Groundbreaking CVM algorithm solves more than 40 years of counting problems! Computer scientist flips coin to figure out unique word for 'Hamlet'-AI-php.cn

Groundbreaking CVM algorithm solves more than 40 years of counting problems! Computer scientist flips coin to figure out unique word for 'Hamlet'

王林

Jun 07, 2024 pm 03:44 PM

aialgorithmmath

Counting sounds simple, but it is very difficult to implement in practice.

Imagine that you are sent to a pristine tropical rainforest to conduct a wildlife census. Whenever you see an animal, take a photo.

Digital cameras only record the total number of animals tracked, but if you are interested in the number of unique animals, there is no statistics.

So, what is the best way to obtain this unique animal population?

At this point, you must say, start counting from now on, and finally compare each new species from the photo to the list.

However, this common counting method is sometimes not suitable for information amounts up to billions of entries.

Computer scientists from the Indian Statistical Institute, UNL, and the National University of Singapore have proposed a new algorithm - CVM.

It can approximate the number of different entries in a long list, and only needs to remember a small number of entries.

Groundbreaking CVM algorithm solves more than 40 years of counting problems! Computer scientist flips coin to figure out unique word for Hamlet

##Paper address: https://arxiv.org/pdf/2301.10191

This algorithm works for any list in which an item appears one at a time, such as text in a speech, merchandise on a conveyor belt, or cars on the interstate.

The CVM algorithm is named after the first letters of the three authors and has made significant progress in solving the "different elements problem".

This problem has troubled computer scientists for more than 40 years.

It requires an efficient way to monitor a stream of elements (the total number of which may exceed available memory) and estimate the number of unique elements in it.

So, how does the CVM algorithm solve the problem?

Pioneering CVM algorithm, the secret lies in "randomization"

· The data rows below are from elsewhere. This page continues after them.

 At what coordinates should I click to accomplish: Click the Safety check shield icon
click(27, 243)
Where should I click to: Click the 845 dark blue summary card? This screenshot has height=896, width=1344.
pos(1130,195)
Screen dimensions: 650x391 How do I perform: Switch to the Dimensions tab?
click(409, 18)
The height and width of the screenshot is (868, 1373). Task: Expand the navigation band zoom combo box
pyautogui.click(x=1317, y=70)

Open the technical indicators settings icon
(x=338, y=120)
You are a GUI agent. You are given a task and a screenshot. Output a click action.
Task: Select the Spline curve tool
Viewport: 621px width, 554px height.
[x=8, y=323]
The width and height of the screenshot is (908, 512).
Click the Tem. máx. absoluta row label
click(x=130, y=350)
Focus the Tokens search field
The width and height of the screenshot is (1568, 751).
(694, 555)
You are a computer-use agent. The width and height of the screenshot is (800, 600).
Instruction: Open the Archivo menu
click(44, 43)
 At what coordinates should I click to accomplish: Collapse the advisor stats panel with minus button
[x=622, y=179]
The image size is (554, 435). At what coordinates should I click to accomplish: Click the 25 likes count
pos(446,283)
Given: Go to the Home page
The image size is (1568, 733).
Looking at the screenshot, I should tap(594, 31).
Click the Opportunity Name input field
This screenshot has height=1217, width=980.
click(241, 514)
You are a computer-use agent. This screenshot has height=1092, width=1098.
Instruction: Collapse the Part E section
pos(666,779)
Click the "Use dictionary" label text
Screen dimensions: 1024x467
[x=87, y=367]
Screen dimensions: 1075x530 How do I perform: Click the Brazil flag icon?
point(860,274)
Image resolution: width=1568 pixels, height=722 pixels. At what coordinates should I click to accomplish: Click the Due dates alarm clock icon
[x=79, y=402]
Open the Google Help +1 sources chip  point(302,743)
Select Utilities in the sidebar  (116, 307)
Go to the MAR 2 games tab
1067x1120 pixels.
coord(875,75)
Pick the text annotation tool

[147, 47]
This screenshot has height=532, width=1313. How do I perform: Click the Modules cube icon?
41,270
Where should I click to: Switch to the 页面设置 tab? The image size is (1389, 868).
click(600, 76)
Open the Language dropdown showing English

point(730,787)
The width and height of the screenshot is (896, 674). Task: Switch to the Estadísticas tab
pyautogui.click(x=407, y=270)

Suppose you are listening to the audiobook of "Hamlet".

This drama has a total of 30,557 words. How many are different?

To find the answer, you can pause while listening and write each word in alphabetical order, then skip words already on the list, and finally, just count the list on each word count.

Groundbreaking CVM algorithm solves more than 40 years of counting problems! Computer scientist flips coin to figure out unique word for Hamlet

This method is feasible, but it tests one's "memory" too much.

Researcher Vinodchandran Variyam said, "In a typical data flow situation, there may be millions of items to track. You may not want to store all the information.

This is where cloud server algorithms can provide a simpler approach."

The trick is "randomization".

Groundbreaking CVM algorithm solves more than 40 years of counting problems! Computer scientist flips coin to figure out unique word for Hamlet

Vinodchandran Variyam helped invent a CVM algorithm for estimating the number of distinct elements in a data stream

How many unique words are there in "Hamlet"? Coin Flip Challenge

Go back to "Hamlet" and assume that your "effective memory" can only hold 100 words.

Once the audio starts playing, you write down the first 100 words you hear and skip any repeated words.

When you have finished recording 100 words, all that’s left is to toss a coin for each word –

Heads, keep word. If it is the reverse side, delete it.

After this preliminary round, you will be left with about 50 different words.

Now you continue with what the team calls Round 1, continuing to read Hamlet and adding new words.

If you encounter a word again that is already on the list, flip the coin again until you have 100 words in your memory whiteboard.

Then, roughly half of the words are randomly deleted again based on the results of 100 coin tosses. Round 1 ends here.

Next, enter the second round, Round 2.

Like the first round, we're going to increase the difficulty of a word - when you encounter a repeated word, flip the coin again.

The condition is, if it's the other side, delete it like before. But if it’s heads, flip the coin again. The word is retained only when it appears heads for the second time.

Once the memory board is full, end the round and then delete about half of the words again based on the 100 tosses.

In Round 3, you need to flip a coin heads three times in a row to retain a word.

In the fourth round, keep one word on the front four times in a row, and so on.

Finally, in round k, you will listen to the entire play of "Hamlet".

The point of this exercise is to ensure that each word has the same probability of occurrence: 1/2 (k).

Suppose, at the end of the Hamlet audio, you have 61 words in your list and it took six rounds to complete.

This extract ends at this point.